Dog-killing disease makes comeback in Connecticut
A disease that used to be prevented as part of routine dog vaccines but went dormant made a comeback and recently infected dogs in Easton and Monroe.
Easton Animal Control Officer Kelly Fitch is advising all dog owners to get their pets vaccinated for leptospirosis, also known as lepto.
“A 2-year-old dog passed away from lepto lost last week,” Fitch said. “There have been several other cases in Easton and also in Monroe. People can catch it from their pets or if they are outside with bare feet.”
The disease is spread through the urine of infected animals such as raccoons, opossums, rodents, other wildlife, or livestock. No direct contact is required.

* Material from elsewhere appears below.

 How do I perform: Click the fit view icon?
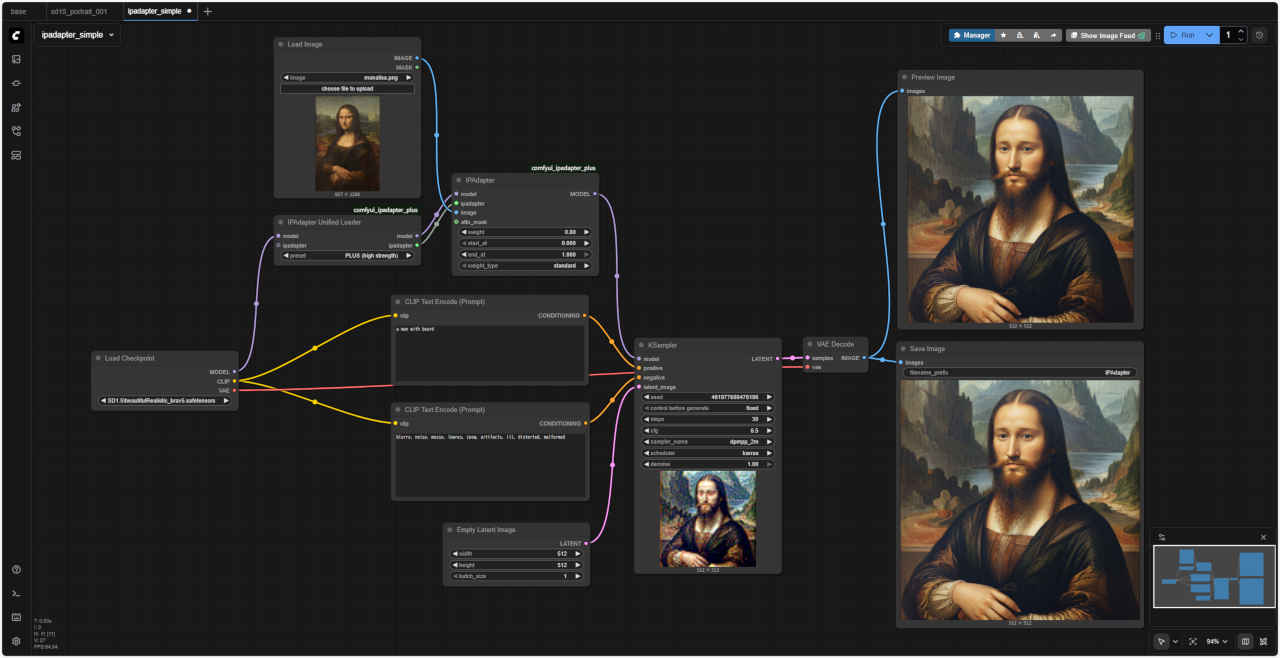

Dogs running around off their property can catch it; even dogs that stay within their electric fence can catch it if an infected animal comes inside and urinates, Fitch said.
Leptospirosis is a bacterial disease that affects humans and animals, according to the U.S. Centers for Disease Control. It is caused by bacteria of the genus Leptospira.
In humans, it can cause a wide range of symptoms, some of which may be mistaken for other diseases. Some infected people, however, may have no symptoms at all.
Without treatment, leptospirosis can lead to kidney damage, meningitis, liver failure, respiratory distress, and even death.
To prevent leptospirosis infection, the CDC advises keeping rodent problems (rats, mice, or other animal pests) under control. Rodents can carry and spread the bacteria that cause the disease.
The CDC also advises people to get their pets vaccinated. The vaccine does not provide 100% protection. This is because there are many strains of Leptospira, and the vaccine does not provide immunity against all strains. It is important to have a pet revaccinated, even if it gets leptospirosis, because it can still get infected with a different strain of leptospirosis.
Pet owners should also take steps to prevent themselves and others from becoming infected with the disease due to an infected pet. The primary mode of transmission from pets to humans is through direct or indirect contact with contaminated animal tissues, organs, or urine, the CDC says.
The disease is nasty but treatable. In humans it can cause high fever, headache, chills, muscle aches, vomiting, jaundice, red eyes, abdominal pain, diarrhea, and rash. In addition to these symptoms, in dogs it can cause refusal to eat, severe weakness and depression, stiffness, severe muscle pain and inability to have puppies.
When dog owners take their pets for their annual vaccinations, they should be sure they to get DHPPL, which means distemper, hepatitis, parvo, parainfluenza, and leptospirosis. The “L” had been left out in recent years, Fitch said. If a dog has been recently vaccinated, she urges the pet owner to call the vet to make sure leptospirosis was included.
“We hadn’t seen cases of lepto in years, so drug companies stopped putting the vaccine in the melting pot of medicine people take their dogs to get in their yearly vaccine,” she said.
Fitch attributes the rise to diminishing forests and wildlife habitat.
“Building is closing in on wild animals, bringing them into contact with humans and pets,” she said.